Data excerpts
###

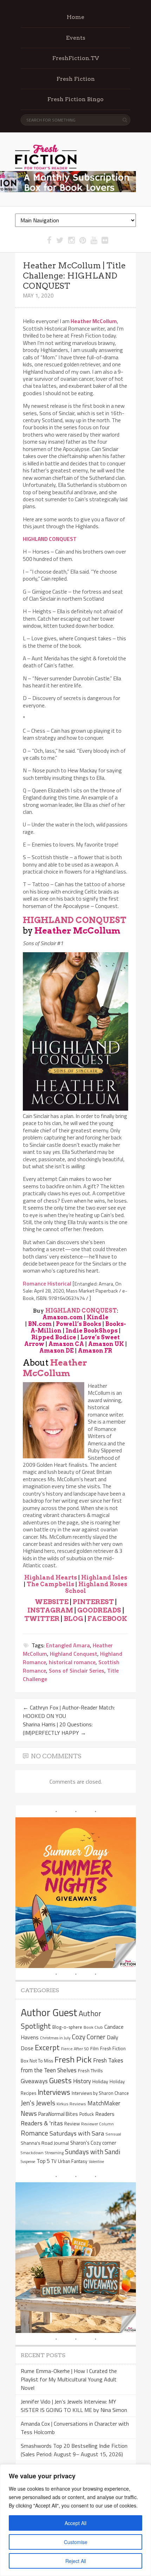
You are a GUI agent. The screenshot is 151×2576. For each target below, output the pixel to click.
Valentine (96, 2161)
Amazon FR (95, 1350)
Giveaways (34, 2081)
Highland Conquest (73, 1653)
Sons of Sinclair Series (76, 1670)
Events (75, 37)
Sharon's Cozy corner (93, 2143)
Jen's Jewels (38, 2103)
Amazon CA (66, 1344)
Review (72, 2123)
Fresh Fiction (76, 79)
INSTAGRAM (50, 1610)
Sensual (113, 2134)
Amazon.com (62, 1317)
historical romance (72, 1662)
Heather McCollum (77, 931)
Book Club (93, 2027)
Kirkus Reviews (71, 2103)
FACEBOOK (107, 1619)
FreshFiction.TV (75, 58)
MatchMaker (103, 2103)
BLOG (73, 1619)
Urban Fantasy (72, 2161)
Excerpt (47, 2047)
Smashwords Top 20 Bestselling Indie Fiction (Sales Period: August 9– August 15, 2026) (74, 2449)
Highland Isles (104, 1577)
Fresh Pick (73, 2059)
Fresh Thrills (90, 2070)
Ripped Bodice (53, 1337)
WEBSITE (51, 1602)
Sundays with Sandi (92, 2152)
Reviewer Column (97, 2124)
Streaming (54, 2153)
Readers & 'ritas (42, 2123)
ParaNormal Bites (58, 2114)
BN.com (40, 1324)
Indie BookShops (92, 1330)
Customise (75, 2541)
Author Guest (49, 2012)
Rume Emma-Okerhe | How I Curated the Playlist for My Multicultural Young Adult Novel (69, 2379)
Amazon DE (56, 1350)
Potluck (86, 2114)
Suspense (28, 2161)
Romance (34, 2133)
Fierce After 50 (75, 2048)
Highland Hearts (50, 1577)
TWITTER (41, 1619)
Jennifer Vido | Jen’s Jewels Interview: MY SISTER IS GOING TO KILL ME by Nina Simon (74, 2405)
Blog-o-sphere (67, 2027)
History (82, 2081)
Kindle (98, 1317)
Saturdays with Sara (77, 2133)
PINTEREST (93, 1602)
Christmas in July (55, 2038)
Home (75, 17)
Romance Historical (47, 1283)
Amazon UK (106, 1344)
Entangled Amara (68, 1645)
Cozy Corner (88, 2037)
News (29, 2113)
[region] (75, 2520)
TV (54, 2161)
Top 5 (43, 2161)
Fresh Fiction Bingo (75, 99)
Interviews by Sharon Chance (100, 2093)
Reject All (75, 2560)
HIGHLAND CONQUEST (74, 920)
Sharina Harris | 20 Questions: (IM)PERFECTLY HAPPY (58, 1728)
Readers (104, 2114)
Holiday (100, 2081)
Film (94, 2048)
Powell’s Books (78, 1324)
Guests (60, 2080)
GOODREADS (99, 1610)
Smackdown (32, 2153)
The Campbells (50, 1584)
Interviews (54, 2092)
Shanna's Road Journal (45, 2143)
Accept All (75, 2522)
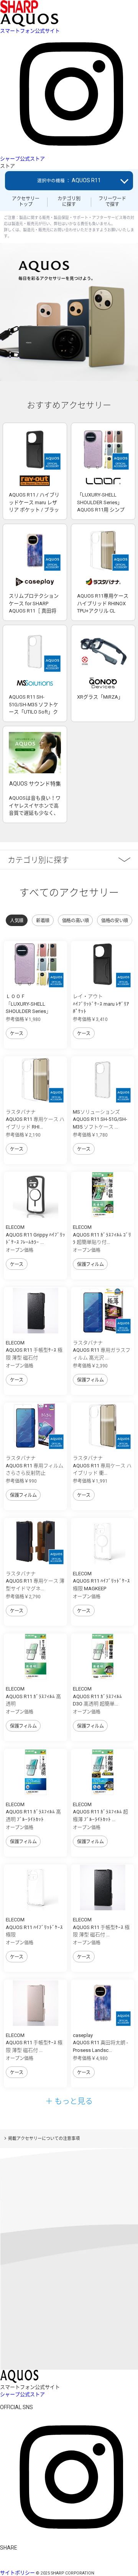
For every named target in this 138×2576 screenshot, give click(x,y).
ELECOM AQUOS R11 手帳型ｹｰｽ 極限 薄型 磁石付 (34, 1350)
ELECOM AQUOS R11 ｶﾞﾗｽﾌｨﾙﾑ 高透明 (33, 1696)
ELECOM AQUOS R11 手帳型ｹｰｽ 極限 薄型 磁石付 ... (101, 1927)
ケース (16, 1033)
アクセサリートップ (25, 201)
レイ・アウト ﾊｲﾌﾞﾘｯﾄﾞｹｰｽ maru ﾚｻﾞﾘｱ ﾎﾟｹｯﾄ (101, 1003)
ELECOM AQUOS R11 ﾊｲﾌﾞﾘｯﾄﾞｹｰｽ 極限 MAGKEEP (101, 1581)
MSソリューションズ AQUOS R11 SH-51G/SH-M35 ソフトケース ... (100, 1119)
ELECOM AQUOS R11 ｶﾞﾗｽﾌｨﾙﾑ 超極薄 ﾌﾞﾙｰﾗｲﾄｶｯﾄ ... (100, 1812)
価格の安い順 (114, 920)
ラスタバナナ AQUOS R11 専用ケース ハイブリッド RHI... (35, 1119)
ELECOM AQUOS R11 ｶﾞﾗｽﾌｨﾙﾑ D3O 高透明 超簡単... (97, 1696)
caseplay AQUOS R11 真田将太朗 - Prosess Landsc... (100, 2042)
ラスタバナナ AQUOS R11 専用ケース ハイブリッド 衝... (102, 1465)
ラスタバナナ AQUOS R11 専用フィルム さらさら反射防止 (34, 1465)
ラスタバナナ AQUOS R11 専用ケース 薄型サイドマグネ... (35, 1581)
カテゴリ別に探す (69, 201)
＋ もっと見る (69, 2100)
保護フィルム (90, 1264)
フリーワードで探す (112, 201)
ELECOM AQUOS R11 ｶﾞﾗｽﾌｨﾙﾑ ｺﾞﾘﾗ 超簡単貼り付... (102, 1234)
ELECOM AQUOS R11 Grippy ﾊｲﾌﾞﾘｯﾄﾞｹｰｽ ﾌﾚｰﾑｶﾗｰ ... (35, 1234)
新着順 (42, 920)
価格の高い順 (75, 920)
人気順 (16, 920)
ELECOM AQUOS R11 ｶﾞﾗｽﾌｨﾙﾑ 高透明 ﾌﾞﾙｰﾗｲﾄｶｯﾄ (33, 1812)
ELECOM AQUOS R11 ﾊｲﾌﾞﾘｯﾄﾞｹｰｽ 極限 (34, 1927)
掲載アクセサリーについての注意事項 (44, 2138)
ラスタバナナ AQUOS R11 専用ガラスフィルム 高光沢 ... (101, 1350)
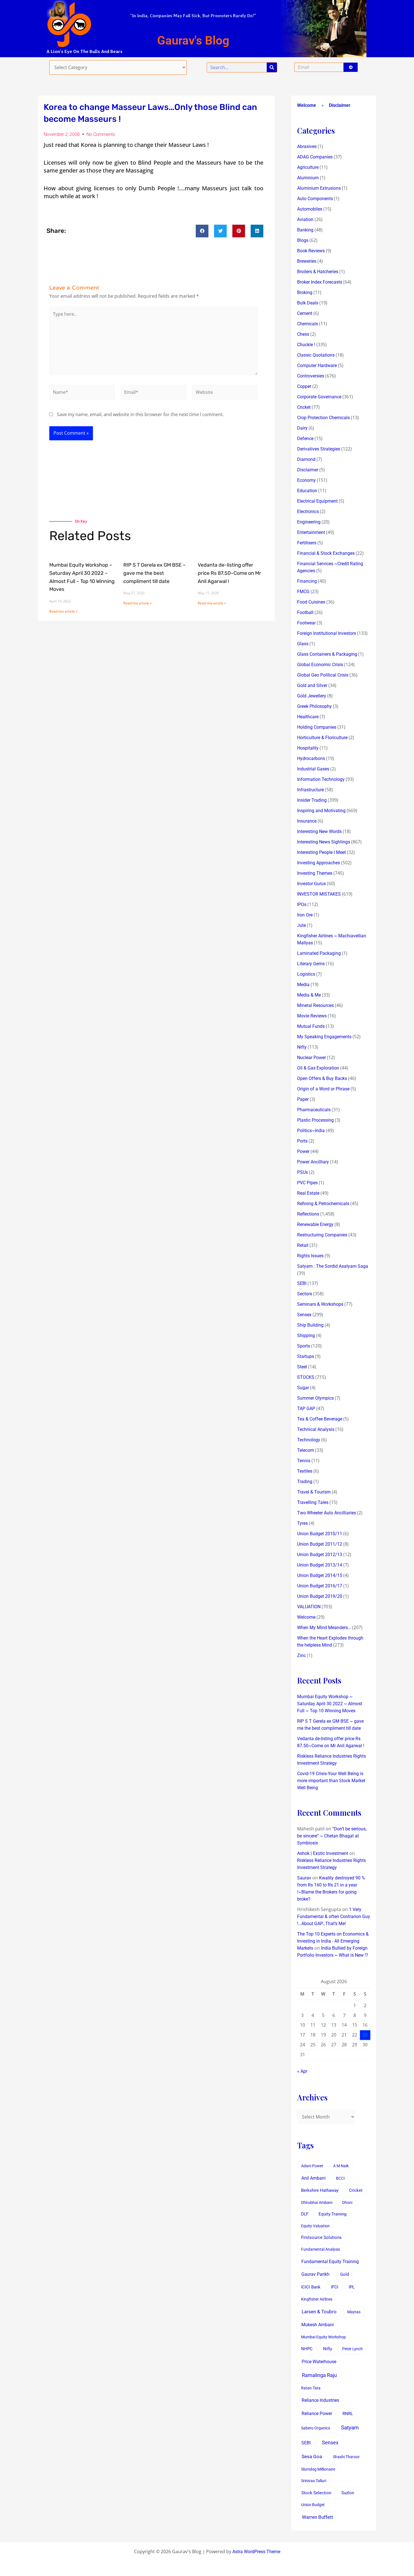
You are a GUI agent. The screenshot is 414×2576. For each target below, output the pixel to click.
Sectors (304, 1293)
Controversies (310, 376)
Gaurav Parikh (315, 2274)
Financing (307, 581)
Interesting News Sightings (323, 842)
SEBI (301, 1283)
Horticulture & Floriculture (322, 737)
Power (303, 1151)
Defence (305, 438)
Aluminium (308, 177)
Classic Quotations (316, 355)
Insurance (307, 821)
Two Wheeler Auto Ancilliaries (326, 1512)
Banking (305, 230)
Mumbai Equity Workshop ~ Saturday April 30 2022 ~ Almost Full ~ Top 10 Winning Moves (329, 1703)
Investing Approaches (318, 862)
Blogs (302, 240)
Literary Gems (311, 963)
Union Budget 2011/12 (319, 1544)
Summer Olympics (315, 1398)
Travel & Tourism (314, 1492)
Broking (304, 292)
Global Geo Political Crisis (322, 675)
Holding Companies (316, 727)
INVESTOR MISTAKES (319, 894)
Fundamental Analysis (320, 2249)
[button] (202, 231)
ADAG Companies (315, 157)
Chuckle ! (306, 344)
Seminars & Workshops (320, 1304)
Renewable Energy (315, 1224)
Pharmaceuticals (314, 1109)
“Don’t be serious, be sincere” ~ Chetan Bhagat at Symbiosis (331, 1836)
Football (305, 612)
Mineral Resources (315, 1005)
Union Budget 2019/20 (319, 1596)
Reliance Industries (320, 2400)
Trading (304, 1481)
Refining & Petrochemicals (323, 1203)
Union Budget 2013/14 (319, 1565)
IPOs (301, 904)
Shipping (306, 1335)
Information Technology (321, 779)
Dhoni (347, 2202)
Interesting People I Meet (321, 852)
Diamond (306, 459)
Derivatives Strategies (318, 449)
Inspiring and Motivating (321, 810)
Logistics (306, 974)
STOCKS (305, 1377)
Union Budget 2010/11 (319, 1533)
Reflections (308, 1214)
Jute (301, 925)
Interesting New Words (319, 831)
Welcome (306, 105)
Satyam (350, 2427)
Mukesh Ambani (317, 2324)
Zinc (301, 1655)
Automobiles (309, 209)
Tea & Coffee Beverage (319, 1419)
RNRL (347, 2413)
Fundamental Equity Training (330, 2261)
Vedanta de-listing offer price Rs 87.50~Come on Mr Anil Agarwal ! (229, 573)
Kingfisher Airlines (316, 2299)
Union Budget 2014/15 (319, 1575)
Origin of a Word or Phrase (323, 1089)
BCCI (340, 2178)
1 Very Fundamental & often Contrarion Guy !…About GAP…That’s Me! (333, 1916)
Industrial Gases (313, 769)
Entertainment (311, 532)
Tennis (303, 1460)
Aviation (305, 219)
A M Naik (341, 2166)
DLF (304, 2214)
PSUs (302, 1172)
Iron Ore (305, 915)
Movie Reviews (312, 1016)
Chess (303, 334)
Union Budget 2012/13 (319, 1554)
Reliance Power (317, 2413)
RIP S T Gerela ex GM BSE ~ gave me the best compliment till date (154, 573)
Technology (308, 1439)
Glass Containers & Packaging (327, 654)
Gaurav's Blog (193, 40)
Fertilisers (306, 542)
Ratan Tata (310, 2388)
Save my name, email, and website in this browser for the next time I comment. (140, 414)
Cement (304, 313)
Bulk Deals (307, 303)
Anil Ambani (313, 2178)
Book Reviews (311, 250)
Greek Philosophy (314, 706)
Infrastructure (310, 789)
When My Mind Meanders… (324, 1627)
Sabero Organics (315, 2428)
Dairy (302, 428)
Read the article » (63, 611)
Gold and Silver (312, 685)
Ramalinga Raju (319, 2375)
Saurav (304, 1878)
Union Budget (313, 2504)
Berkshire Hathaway (320, 2190)
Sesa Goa (312, 2456)
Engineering (308, 522)
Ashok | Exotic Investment (322, 1853)
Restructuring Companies (322, 1235)
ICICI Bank (310, 2287)
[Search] (272, 67)
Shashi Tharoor (346, 2457)
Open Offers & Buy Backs (322, 1078)
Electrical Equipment (317, 501)
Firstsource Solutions (321, 2237)
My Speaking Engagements (324, 1036)
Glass (302, 643)
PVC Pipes (307, 1182)
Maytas (353, 2312)
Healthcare (308, 716)
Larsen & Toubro (319, 2311)
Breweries (306, 261)
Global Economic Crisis (320, 664)
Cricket (304, 407)
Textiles (304, 1471)
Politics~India (311, 1130)
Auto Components (315, 198)
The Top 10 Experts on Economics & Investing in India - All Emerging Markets (333, 1941)
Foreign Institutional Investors (326, 633)
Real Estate (308, 1193)
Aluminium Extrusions (319, 188)
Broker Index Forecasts (319, 282)
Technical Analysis (315, 1429)
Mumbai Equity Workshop (323, 2337)
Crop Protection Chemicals (323, 417)
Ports (302, 1141)
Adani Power (312, 2166)
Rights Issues (310, 1255)
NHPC (307, 2349)
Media (303, 984)
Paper (303, 1099)
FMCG (303, 591)
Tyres (302, 1523)
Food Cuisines (311, 602)
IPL (352, 2287)
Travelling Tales (312, 1502)
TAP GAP (306, 1408)
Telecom (305, 1450)
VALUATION (308, 1606)
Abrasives (307, 146)
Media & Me (309, 995)
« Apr (302, 2071)
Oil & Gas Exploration (318, 1068)
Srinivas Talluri (313, 2480)
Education (307, 490)
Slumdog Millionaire (318, 2469)
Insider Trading (312, 800)
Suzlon (347, 2493)
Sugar (303, 1387)
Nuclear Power (311, 1057)
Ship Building (310, 1325)
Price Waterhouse (319, 2361)
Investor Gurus (311, 883)
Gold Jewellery (311, 696)
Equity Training (332, 2214)
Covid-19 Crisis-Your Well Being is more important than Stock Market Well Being (331, 1780)
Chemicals (307, 323)
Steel (302, 1366)
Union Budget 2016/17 (319, 1586)
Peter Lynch (352, 2349)
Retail (302, 1245)
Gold (344, 2274)
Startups (305, 1356)
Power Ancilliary (313, 1162)
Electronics (308, 511)
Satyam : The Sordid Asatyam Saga (332, 1266)
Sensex (304, 1314)
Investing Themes (314, 873)
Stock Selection (316, 2492)
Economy (306, 480)
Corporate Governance (319, 396)
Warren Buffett (317, 2517)
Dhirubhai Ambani (316, 2202)
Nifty (302, 1047)
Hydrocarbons (311, 758)
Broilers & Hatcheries (317, 271)
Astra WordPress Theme (256, 2551)
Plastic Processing (315, 1120)
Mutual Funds (311, 1026)
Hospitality (308, 748)
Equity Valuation (315, 2226)
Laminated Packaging (319, 953)
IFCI (334, 2287)
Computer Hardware (317, 365)
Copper (304, 386)
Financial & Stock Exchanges (326, 553)
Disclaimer (339, 105)
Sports (303, 1346)
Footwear (306, 623)
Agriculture (308, 167)
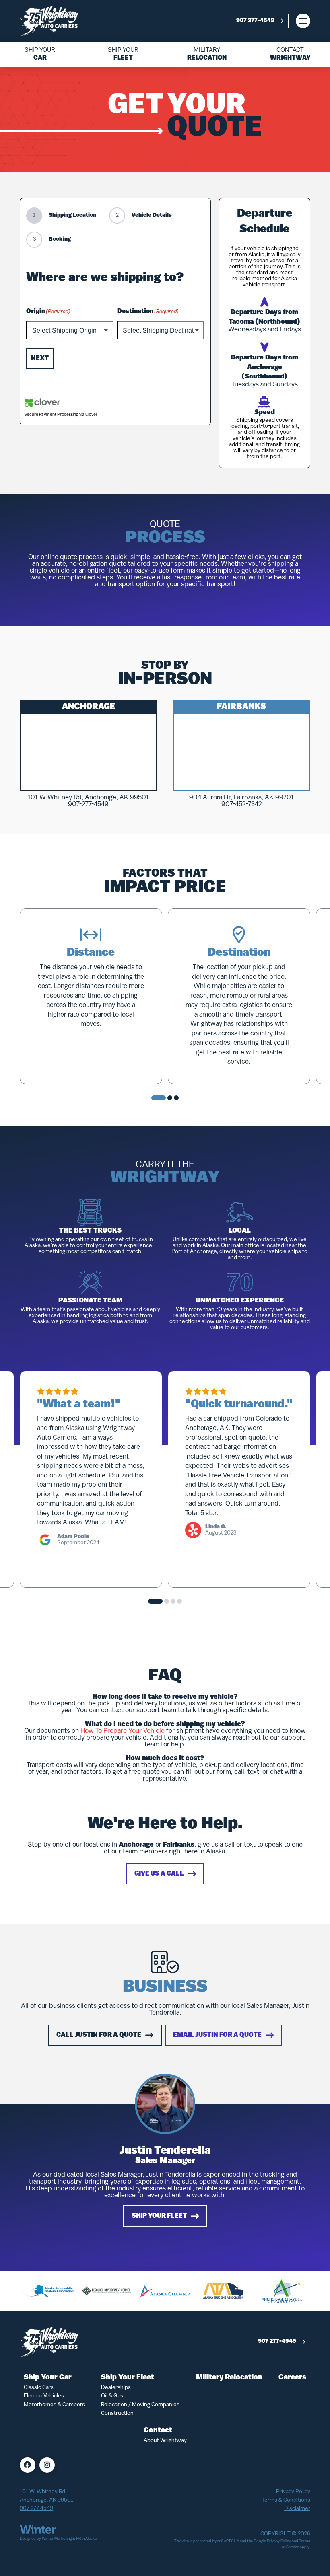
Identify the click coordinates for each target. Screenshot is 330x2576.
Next (40, 358)
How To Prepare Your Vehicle (122, 1731)
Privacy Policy (293, 2492)
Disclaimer (297, 2509)
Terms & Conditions (286, 2500)
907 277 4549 (36, 2509)
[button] (303, 21)
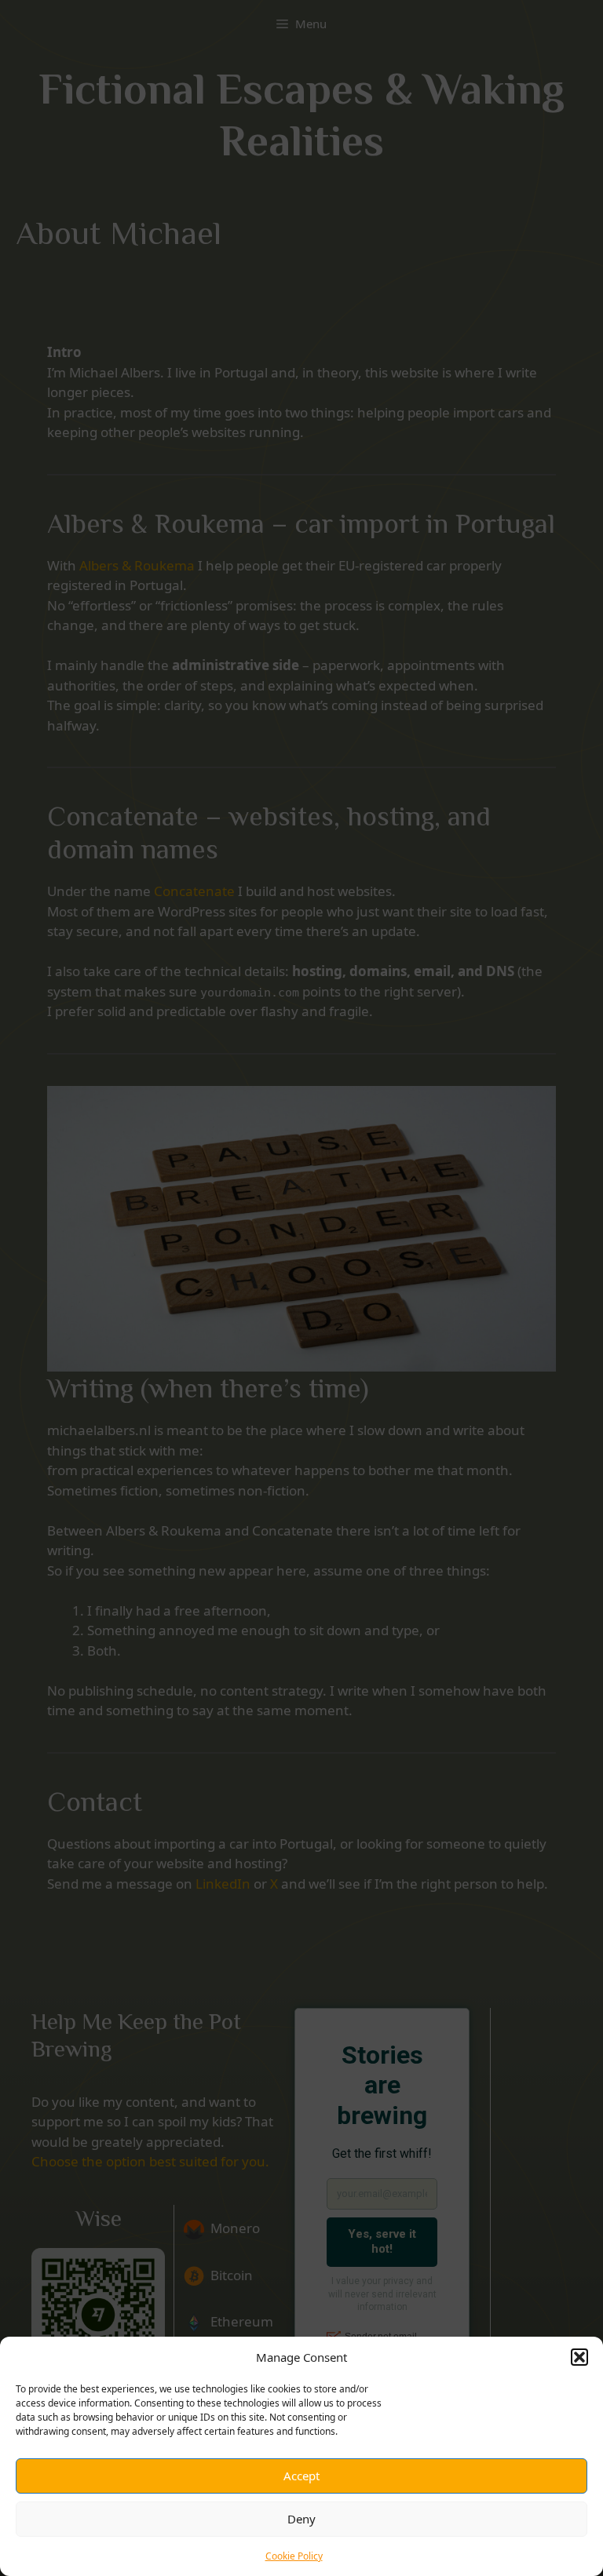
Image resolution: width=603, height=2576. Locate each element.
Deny (301, 2519)
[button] (579, 2357)
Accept (301, 2475)
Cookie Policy (294, 2556)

###

All that is needed is the exact run of lines above from the line containing "Reliance Industries (320, 2400)" through the line containing "Reliance Power (317, 2413)", both of them included.

Solution to this problem
Reliance Industries (320, 2400)
Trading (304, 1481)
Refining & Petrochemicals (323, 1203)
Union Budget 2013/14 (319, 1565)
IPOs (301, 904)
Shipping (306, 1335)
Information Technology (321, 779)
Dhoni (347, 2202)
Interesting People I Meet (321, 852)
Diamond (306, 459)
Derivatives Strategies (318, 449)
Inspiring and Motivating (321, 810)
Logistics (306, 974)
STOCKS (305, 1377)
Union Budget 2010/11 (319, 1533)
Reflections (308, 1214)
Jute (301, 925)
Interesting New Words (319, 831)
Welcome (306, 105)
Satyam (350, 2427)
Mukesh Ambani (317, 2324)
Zinc (301, 1655)
Automobiles (309, 209)
Tea & Coffee Beverage (319, 1419)
RNRL (347, 2413)
Fundamental Equity Training (330, 2261)
Vedanta de-listing offer price Rs 87.50~Come on Mr Anil Agarwal ! (229, 573)
Kingfisher Airlines (316, 2299)
Union Budget 2014/15 (319, 1575)
Origin of a Word or Phrase (323, 1089)
BCCI (340, 2178)
1 Very Fundamental & often Contrarion Guy !…About GAP…That’s Me! (333, 1916)
Industrial Gases (313, 769)
Entertainment (311, 532)
Tennis (303, 1460)
Aviation (305, 219)
A M Naik (341, 2166)
DLF (304, 2214)
PSUs (302, 1172)
Iron Ore (305, 915)
Movie Reviews (312, 1016)
Chess (303, 334)
Union Budget 2012/13 (319, 1554)
Reliance Power (317, 2413)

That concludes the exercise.